When the tool runs you will be asked to specify the questionsvariable sets that you want to try to obtain better names for. It will then give you a list of potential name improvements, and you can choose which to use. If the suggested names are not meaningful then it is likely that the labels in the file do not contain better information for naming the questions.

Usage

To use this tool in Q:
  1. Select Automate > Browse Online Library > Suggest Better Question Names from Source Labels
  2. Choose the question name you wish to attempt to improve
  3. Choose any improvemnents suggested from the list

To use this tool in Displayr:

  1. Under Data Sets, select one or more variable sets whose names you wish to try to improve
  2. Select + Anything > Data > Miscelaneous > Suggest Better Variable Set Names from Source Labels
  3. Choose any improvemnents suggested from the list

Example

In this example we have a question which has been called q10 in the raw data file, but we can see in the Source Label column that the original labels in the data file contain better information about what the question asked, namely the text Q10. Why drinks more than one cola. As this text is more informative, we can use this QScript to rename q10 as Q10. Why drinks more than one cola automatically.

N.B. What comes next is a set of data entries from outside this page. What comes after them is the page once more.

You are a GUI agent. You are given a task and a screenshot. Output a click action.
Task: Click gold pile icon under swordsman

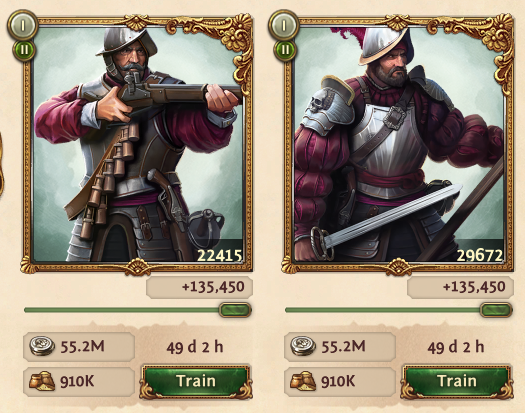(x=303, y=381)
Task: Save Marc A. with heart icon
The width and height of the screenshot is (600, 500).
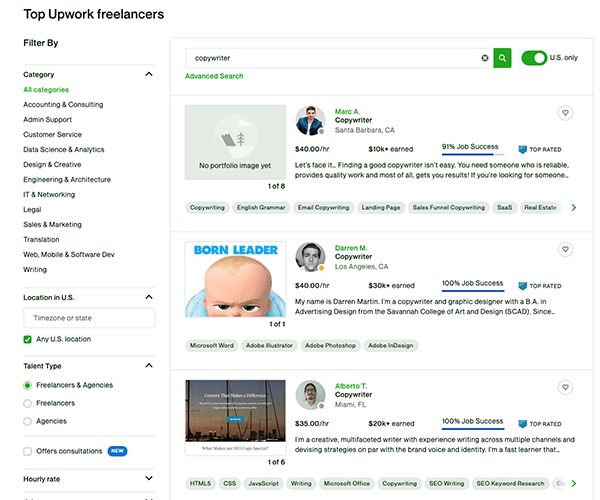Action: pos(565,113)
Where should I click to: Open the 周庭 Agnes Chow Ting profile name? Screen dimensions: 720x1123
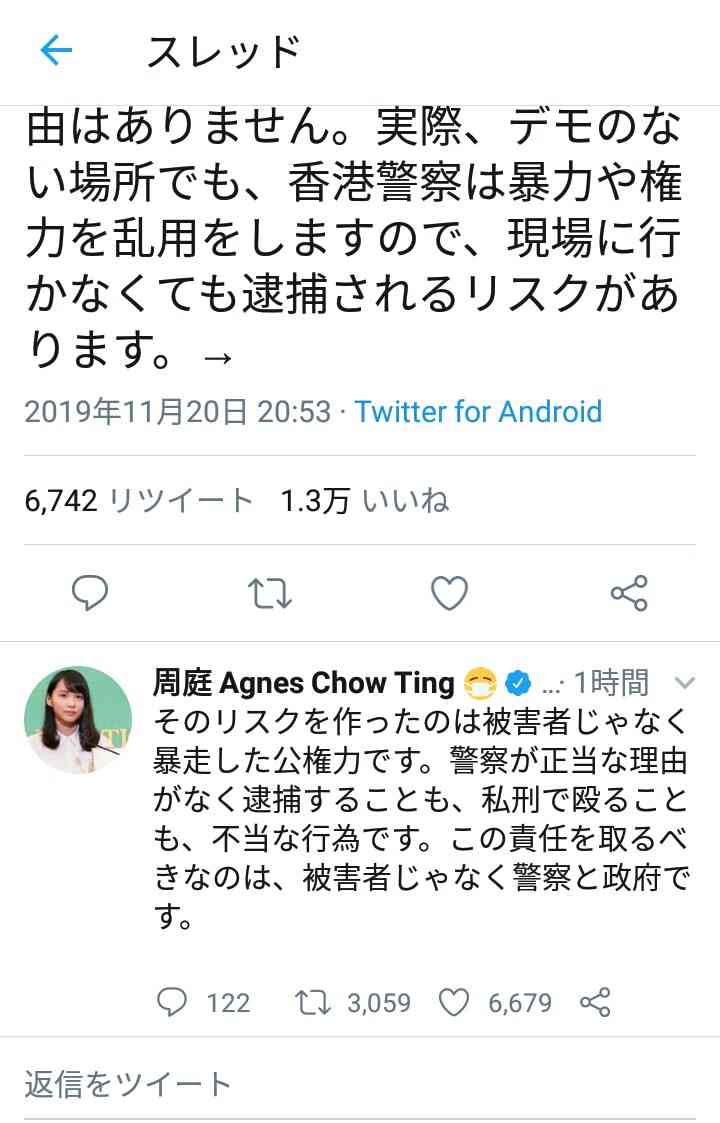[304, 683]
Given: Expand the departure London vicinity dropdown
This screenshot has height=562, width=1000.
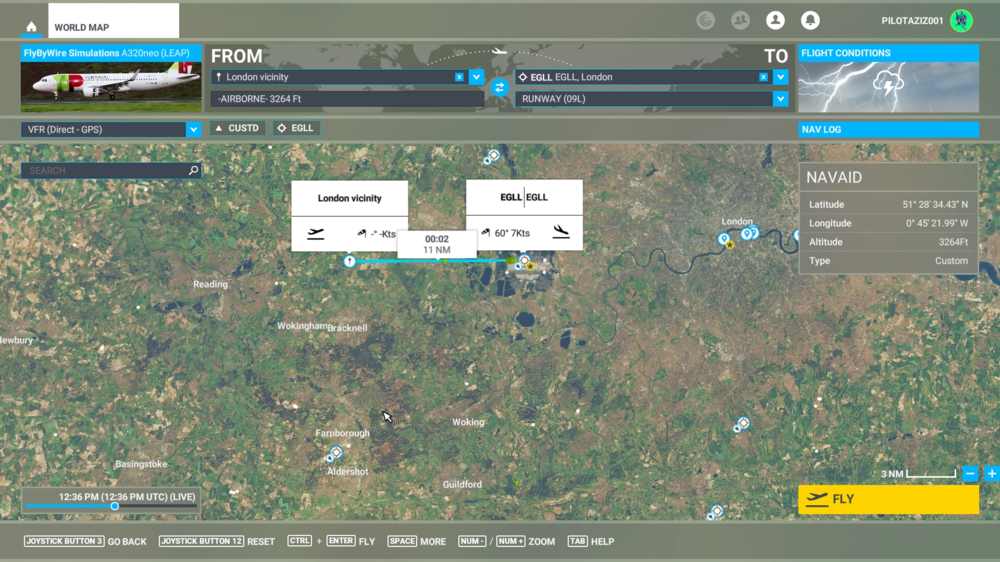Looking at the screenshot, I should tap(477, 77).
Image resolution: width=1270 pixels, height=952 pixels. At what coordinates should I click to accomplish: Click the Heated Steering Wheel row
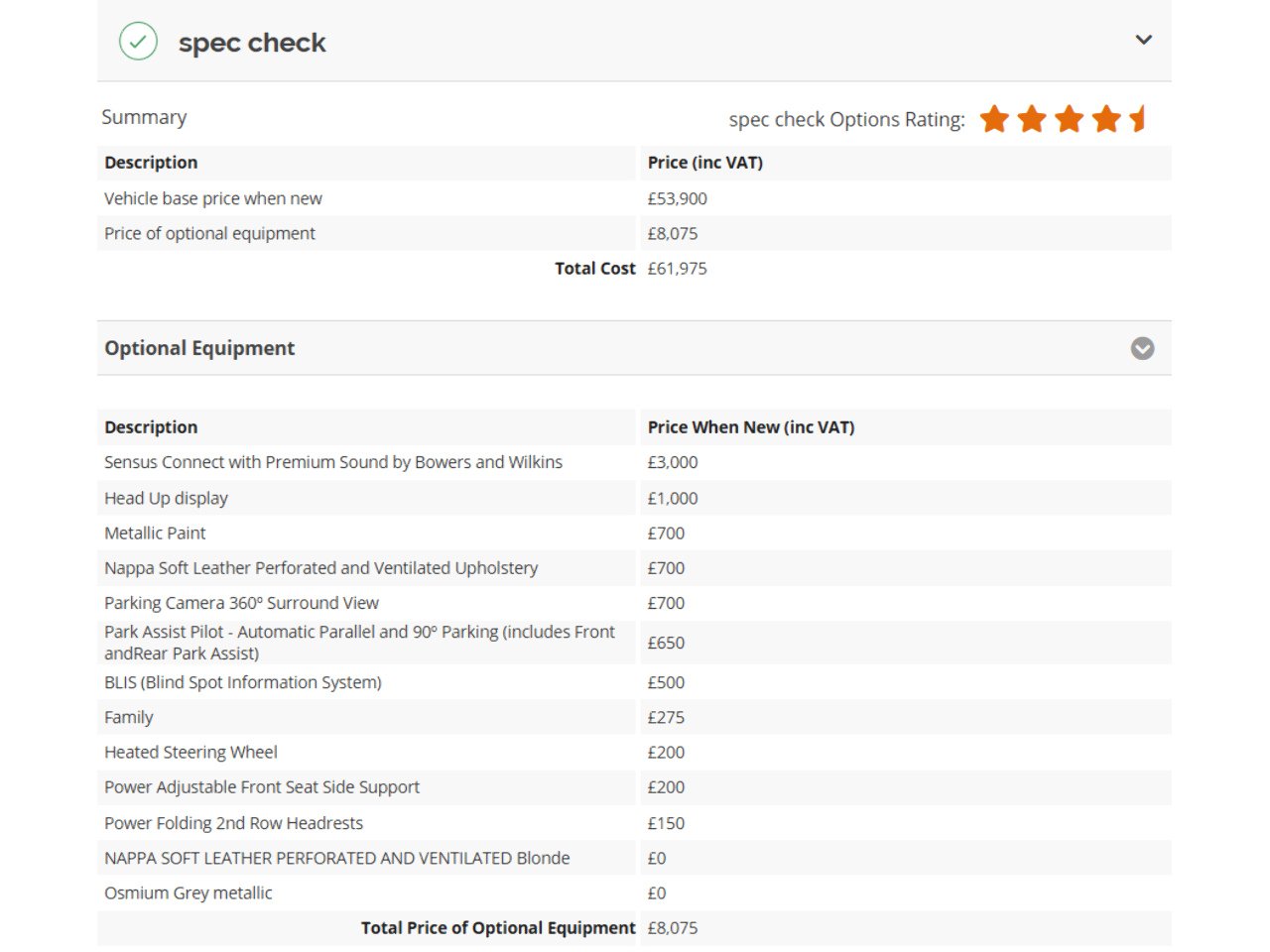pyautogui.click(x=634, y=752)
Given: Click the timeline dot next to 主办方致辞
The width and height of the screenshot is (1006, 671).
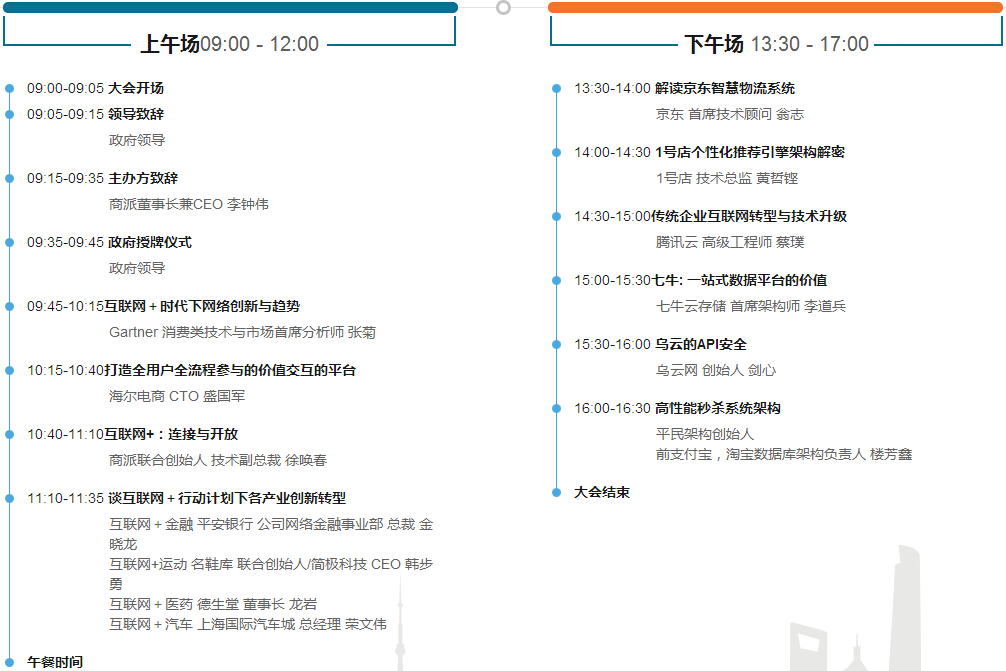Looking at the screenshot, I should pos(9,178).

LabelImprovementExample.PNG

Technical details

It is usually better to instruct your data provider to add appropriate question text to the Set Label of the Multiple Response Set in the SPSS file because Q uses this text as the Question Name. In some cases, for example in older data processing software like Quantum, it is not possible to change this, and so this QScript can be used to get a tidier layout in Q. If your data provider does have control over these aspects of the formatting in the SPSS file then you should ask them to use the data file specifications linked here: SPSS Data File Specifications.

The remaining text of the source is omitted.